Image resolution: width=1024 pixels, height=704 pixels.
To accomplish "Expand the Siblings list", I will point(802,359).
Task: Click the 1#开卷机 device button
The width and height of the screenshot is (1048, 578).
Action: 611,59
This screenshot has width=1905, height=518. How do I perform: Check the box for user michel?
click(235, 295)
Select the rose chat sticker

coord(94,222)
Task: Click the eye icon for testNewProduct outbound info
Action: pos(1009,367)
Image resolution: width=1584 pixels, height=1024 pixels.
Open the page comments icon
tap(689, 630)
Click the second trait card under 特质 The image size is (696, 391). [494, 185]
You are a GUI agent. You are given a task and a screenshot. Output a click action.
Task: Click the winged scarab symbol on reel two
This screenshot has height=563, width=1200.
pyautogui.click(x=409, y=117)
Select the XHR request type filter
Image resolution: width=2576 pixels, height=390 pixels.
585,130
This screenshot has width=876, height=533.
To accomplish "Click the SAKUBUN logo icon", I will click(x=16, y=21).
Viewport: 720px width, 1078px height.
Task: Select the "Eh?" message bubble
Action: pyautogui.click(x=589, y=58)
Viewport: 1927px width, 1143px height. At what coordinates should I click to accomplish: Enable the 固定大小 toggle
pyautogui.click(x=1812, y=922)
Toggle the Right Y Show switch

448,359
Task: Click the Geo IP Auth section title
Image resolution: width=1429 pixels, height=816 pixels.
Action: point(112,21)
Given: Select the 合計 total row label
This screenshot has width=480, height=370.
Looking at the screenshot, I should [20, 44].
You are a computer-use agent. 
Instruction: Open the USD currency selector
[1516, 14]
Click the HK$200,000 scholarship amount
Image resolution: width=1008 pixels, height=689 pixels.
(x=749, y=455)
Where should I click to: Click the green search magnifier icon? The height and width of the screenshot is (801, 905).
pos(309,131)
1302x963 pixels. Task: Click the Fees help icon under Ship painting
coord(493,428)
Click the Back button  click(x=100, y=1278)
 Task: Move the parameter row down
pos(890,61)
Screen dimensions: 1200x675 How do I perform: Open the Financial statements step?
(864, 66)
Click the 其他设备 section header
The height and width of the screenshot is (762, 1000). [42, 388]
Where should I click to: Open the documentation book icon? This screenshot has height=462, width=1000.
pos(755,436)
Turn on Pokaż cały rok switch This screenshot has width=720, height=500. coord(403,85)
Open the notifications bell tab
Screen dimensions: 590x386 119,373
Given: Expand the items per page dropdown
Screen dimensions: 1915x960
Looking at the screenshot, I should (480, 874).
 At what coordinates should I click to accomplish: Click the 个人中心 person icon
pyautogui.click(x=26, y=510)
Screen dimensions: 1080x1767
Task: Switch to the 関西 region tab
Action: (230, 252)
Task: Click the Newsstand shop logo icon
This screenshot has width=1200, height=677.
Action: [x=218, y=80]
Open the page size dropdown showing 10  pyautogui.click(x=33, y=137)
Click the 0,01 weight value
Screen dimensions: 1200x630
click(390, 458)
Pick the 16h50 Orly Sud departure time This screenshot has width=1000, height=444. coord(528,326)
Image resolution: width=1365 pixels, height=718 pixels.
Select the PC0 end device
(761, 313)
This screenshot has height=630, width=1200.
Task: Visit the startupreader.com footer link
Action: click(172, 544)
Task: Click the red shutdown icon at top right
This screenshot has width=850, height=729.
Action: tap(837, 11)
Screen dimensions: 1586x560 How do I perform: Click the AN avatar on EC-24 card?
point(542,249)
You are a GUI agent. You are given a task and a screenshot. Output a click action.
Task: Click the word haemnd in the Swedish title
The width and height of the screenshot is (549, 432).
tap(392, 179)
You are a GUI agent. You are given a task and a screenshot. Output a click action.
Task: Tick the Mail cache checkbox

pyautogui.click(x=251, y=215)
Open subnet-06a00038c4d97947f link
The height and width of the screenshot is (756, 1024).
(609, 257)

-- -- --

What you need to do:
What is needed is an exact repetition of all the entries above.

Written solution:
Image resolution: width=1024 pixels, height=704 pixels.
To accomplish "Expand the Siblings list", I will point(802,359).
Task: Click the 1#开卷机 device button
The width and height of the screenshot is (1048, 578).
Action: 611,59
This screenshot has width=1905, height=518. How do I perform: Check the box for user michel?
click(235, 295)
Select the rose chat sticker

coord(94,222)
Task: Click the eye icon for testNewProduct outbound info
Action: pos(1009,367)
Image resolution: width=1584 pixels, height=1024 pixels.
Open the page comments icon
tap(689, 630)
Click the second trait card under 特质 The image size is (696, 391). [494, 185]
You are a GUI agent. You are given a task and a screenshot. Output a click action.
Task: Click the winged scarab symbol on reel two
This screenshot has height=563, width=1200.
pyautogui.click(x=409, y=117)
Select the XHR request type filter
Image resolution: width=2576 pixels, height=390 pixels.
585,130
This screenshot has width=876, height=533.
To accomplish "Click the SAKUBUN logo icon", I will click(x=16, y=21).
Viewport: 720px width, 1078px height.
Task: Select the "Eh?" message bubble
Action: pyautogui.click(x=589, y=58)
Viewport: 1927px width, 1143px height. At what coordinates should I click to accomplish: Enable the 固定大小 toggle
pyautogui.click(x=1812, y=922)
Toggle the Right Y Show switch

448,359
Task: Click the Geo IP Auth section title
Image resolution: width=1429 pixels, height=816 pixels.
Action: point(112,21)
Given: Select the 合計 total row label
This screenshot has width=480, height=370.
Looking at the screenshot, I should [20, 44].
You are a computer-use agent. 
Instruction: Open the USD currency selector
[1516, 14]
Click the HK$200,000 scholarship amount
Image resolution: width=1008 pixels, height=689 pixels.
(x=749, y=455)
Where should I click to: Click the green search magnifier icon? The height and width of the screenshot is (801, 905).
pos(309,131)
1302x963 pixels. Task: Click the Fees help icon under Ship painting
coord(493,428)
Click the Back button  click(x=100, y=1278)
 Task: Move the parameter row down
pos(890,61)
Screen dimensions: 1200x675 How do I perform: Open the Financial statements step?
(864, 66)
Click the 其他设备 section header
The height and width of the screenshot is (762, 1000). [42, 388]
Where should I click to: Open the documentation book icon? This screenshot has height=462, width=1000.
pos(755,436)
Turn on Pokaż cały rok switch This screenshot has width=720, height=500. coord(403,85)
Open the notifications bell tab
Screen dimensions: 590x386 119,373
Given: Expand the items per page dropdown
Screen dimensions: 1915x960
Looking at the screenshot, I should (480, 874).
 At what coordinates should I click to accomplish: Click the 个人中心 person icon
pyautogui.click(x=26, y=510)
Screen dimensions: 1080x1767
Task: Switch to the 関西 region tab
Action: (230, 252)
Task: Click the Newsstand shop logo icon
This screenshot has width=1200, height=677.
Action: [x=218, y=80]
Open the page size dropdown showing 10  pyautogui.click(x=33, y=137)
Click the 0,01 weight value
Screen dimensions: 1200x630
click(390, 458)
Pick the 16h50 Orly Sud departure time This screenshot has width=1000, height=444. coord(528,326)
Image resolution: width=1365 pixels, height=718 pixels.
Select the PC0 end device
(761, 313)
This screenshot has height=630, width=1200.
Task: Visit the startupreader.com footer link
Action: click(172, 544)
Task: Click the red shutdown icon at top right
This screenshot has width=850, height=729.
Action: tap(837, 11)
Screen dimensions: 1586x560 How do I perform: Click the AN avatar on EC-24 card?
point(542,249)
You are a GUI agent. You are given a task and a screenshot. Output a click action.
Task: Click the word haemnd in the Swedish title
The width and height of the screenshot is (549, 432).
tap(392, 179)
You are a GUI agent. You are given a task and a screenshot. Output a click action.
Task: Tick the Mail cache checkbox

pyautogui.click(x=251, y=215)
Open subnet-06a00038c4d97947f link
The height and width of the screenshot is (756, 1024).
(609, 257)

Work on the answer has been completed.